From porridge to cordon bleu

29th June 2007 at 01:00

Life for a former young offender has been transformed after graduating from Jamie Oliver's latest training venture

WHEN SAM Lounds left home and quit school at 16, only to become caught up in dealing cannabis, his idea of a meal was a bowl of Weetabix. Now he is one of the first apprentices to graduate from celebrity chef Jamie Oliver's newest venture, training youths for the restaurant trade. He even has his own speciality dish: grilled sea bass with a red onion confit and tomato concasse.

More importantly, for someone who struggled to find work after serving nine months in prison for possessing drugs with intent to supply, he has a promising career, with work lined up at restaurants from London to Puglia in Italy.

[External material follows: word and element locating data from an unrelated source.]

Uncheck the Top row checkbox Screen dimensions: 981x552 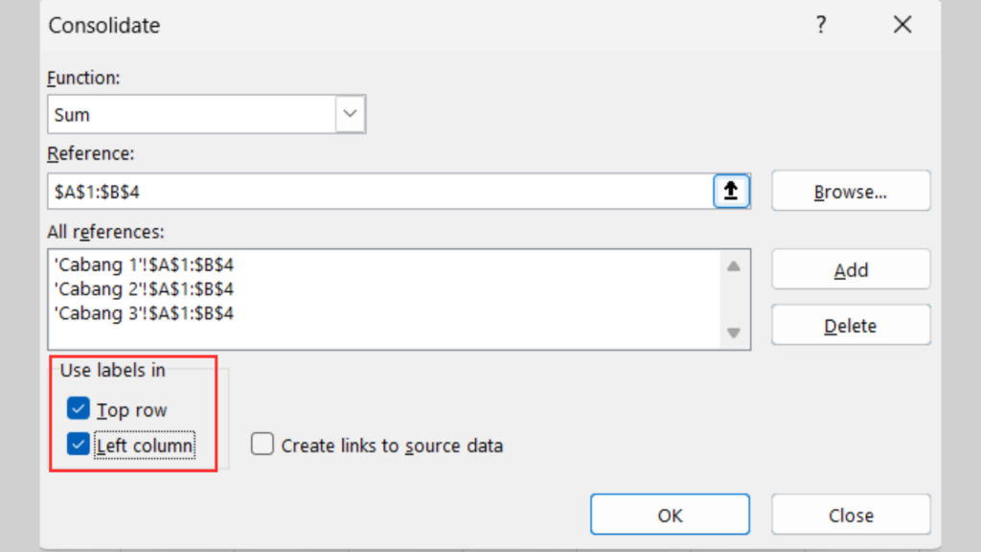pos(79,410)
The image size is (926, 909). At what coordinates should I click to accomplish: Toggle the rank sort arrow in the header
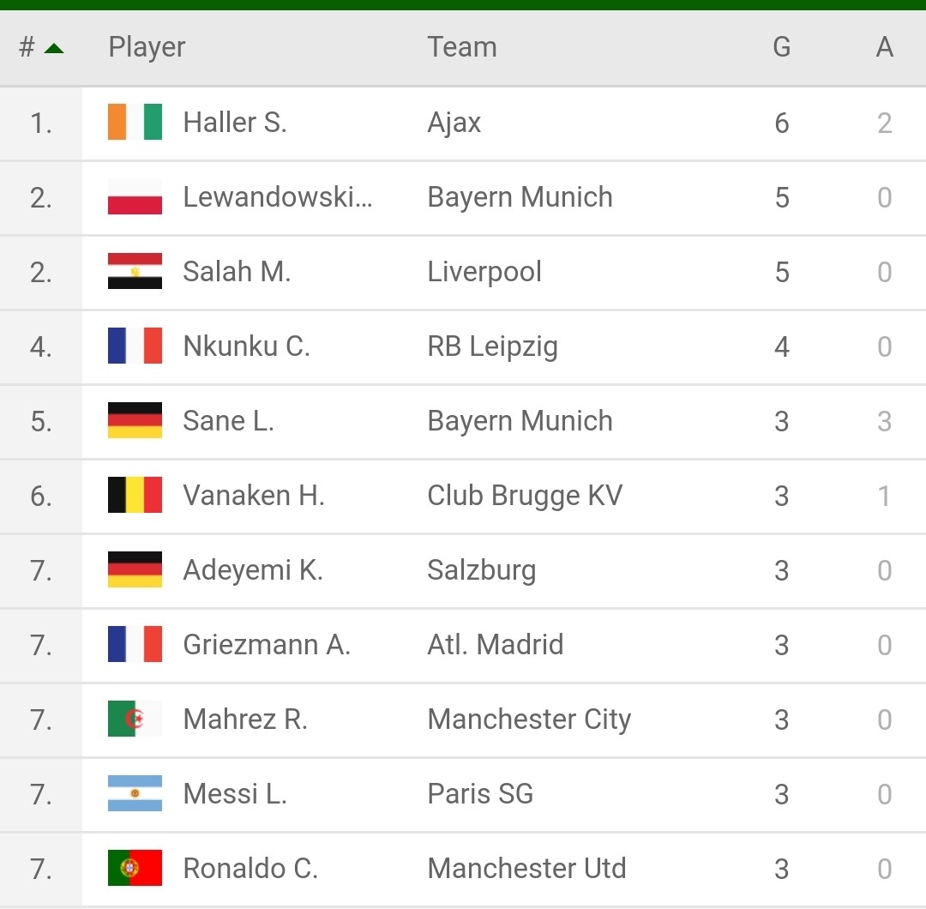pos(54,48)
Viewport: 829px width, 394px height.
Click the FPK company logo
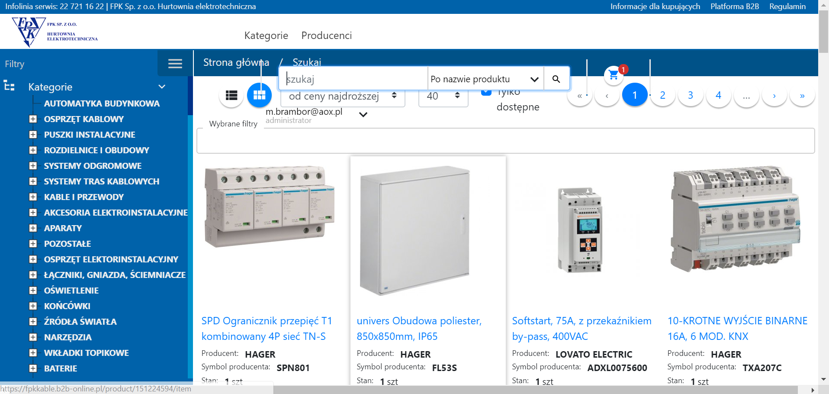(55, 32)
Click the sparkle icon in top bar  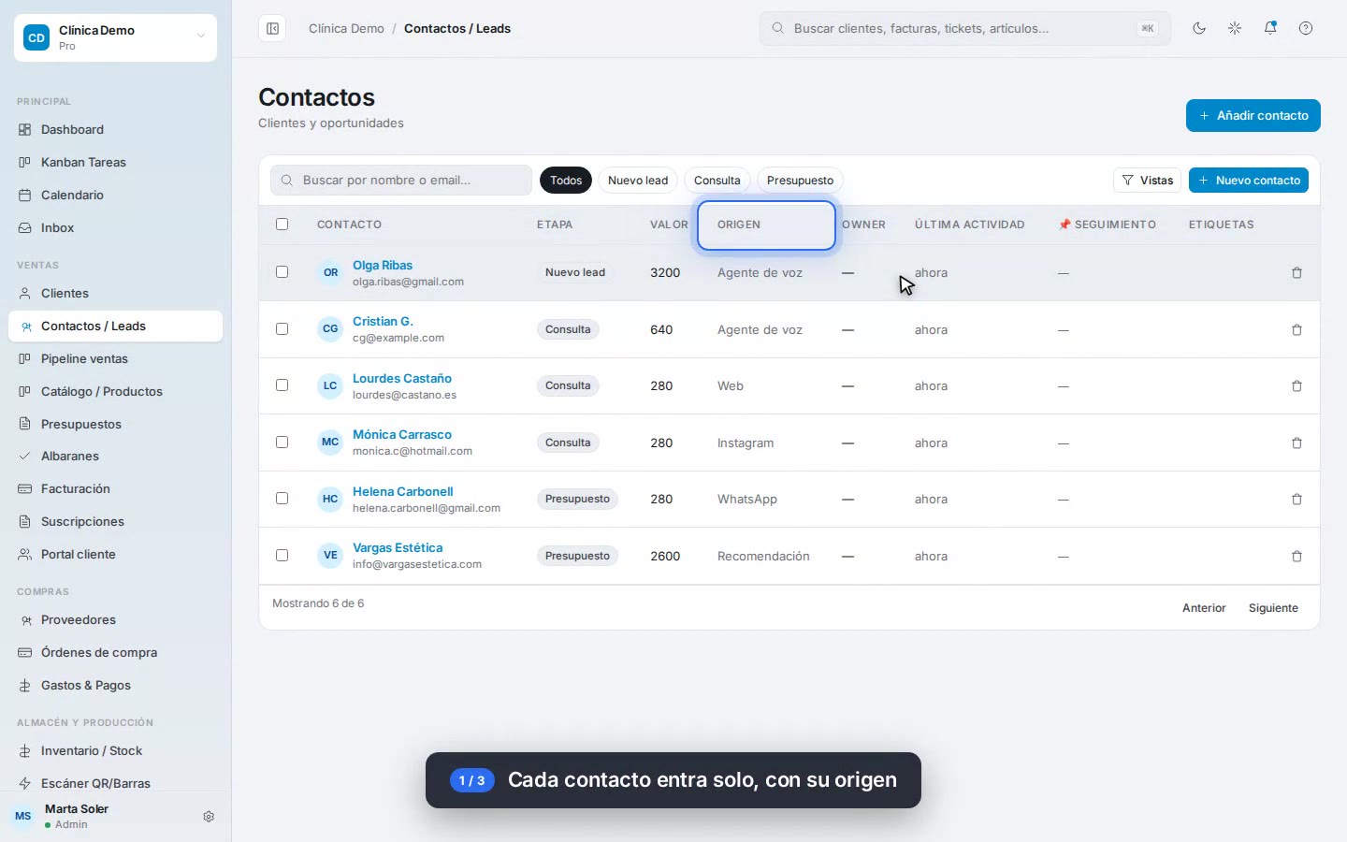click(1235, 28)
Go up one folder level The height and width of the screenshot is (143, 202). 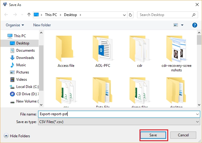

Sam is one of 12 trainees who stayed the course to complete an apprenticeship at Fifteen Corn-wall, an offshoot of the TV chef's foundation in east London. A further five reached NVQ level 2 (GCSE-equivalent), after the three-month training programme at Cornwall College.

"If none of this had happened, I would still be stuck in the same old life," Sam said. "If I hadn't been taken on by Fifteen I could have gone back to prison again."

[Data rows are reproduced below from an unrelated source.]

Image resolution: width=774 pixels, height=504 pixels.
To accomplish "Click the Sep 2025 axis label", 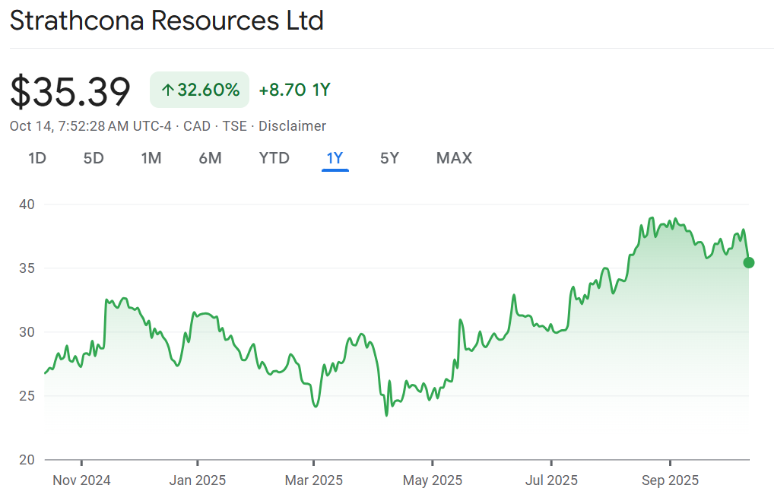I will [x=670, y=480].
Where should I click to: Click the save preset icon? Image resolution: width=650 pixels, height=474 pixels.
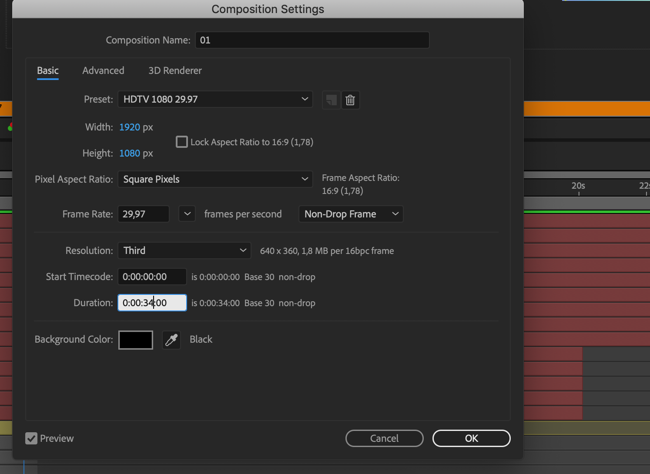[331, 100]
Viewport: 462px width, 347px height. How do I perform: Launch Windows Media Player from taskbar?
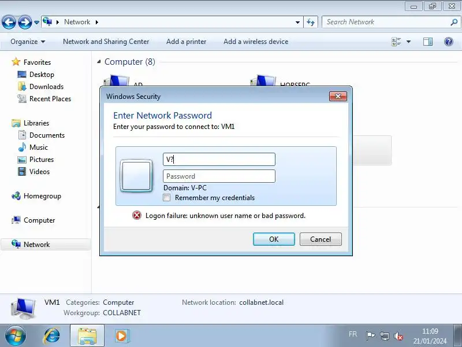click(x=121, y=336)
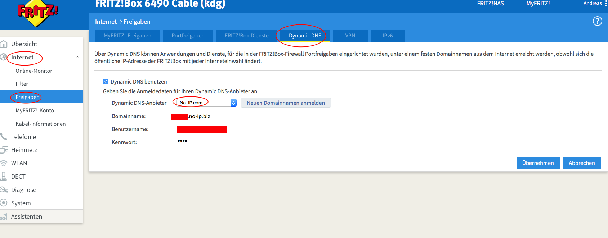The width and height of the screenshot is (608, 238).
Task: Click the Abbrechen button
Action: tap(581, 163)
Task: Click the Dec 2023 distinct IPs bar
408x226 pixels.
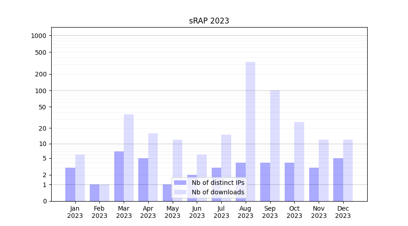Action: [338, 180]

The 22-year-old, who lives in Newquay, travelled to France and Spain as a competitive surfer in his teenage years, but quit as the pressure of training took away his enjoyment of the sport.

He left home after falling out with his parents - they have a very strong relationship now, he says - and he fell in with bad company who offered him the chance to make easy money selling drugs.

"It was greed," he said. "I was offered a lot of money to do some things and I did them."

After his arrest, he was sentenced to 15 months in a young offenders'

institution, reduced to nine on appeal.

In prison, he took all the qualifications he could, adding key skills qualifications, health and safety and food hygiene certificates to the GCSEs he earned at school. But until he found Fifteen Cornwall, based at Watergate Bay near Newquay, he still found it difficult to get a job.

"I never really did cooking before, but I thought I'd do it just to do something productive. After about three or four weeks in college, I got very enthusiastic about it. Now I feel it's a way of expressing myself," he said.

After the initial training period, apprentices at Fifteen Cornwall work in the restaurant under the guidance of experienced professionals, helping to cook Italian-inspired food for 80,000 customers in its first year.

Profits from the restaurant go to its parent charity, the Cornwall Foundation for Promise, which helps apprentices with personal and professional problems throughout their training and into employment. It also received a total of more than pound;1 million in start-up costs from the European Union and the South West of England Regional Development Agency.

Cornwall is among the poorest counties in England, and many of the trainees had few qualifications, a history of unemployment and, in some cases, a criminal record.

"I had personal problems outside work and I definitely had a problem with confidence and whether I was good enough," Sam said. "They've helped me massively with that.

"My parents are gobsmacked. They're like, `What's happened to him?' They're dead proud of me."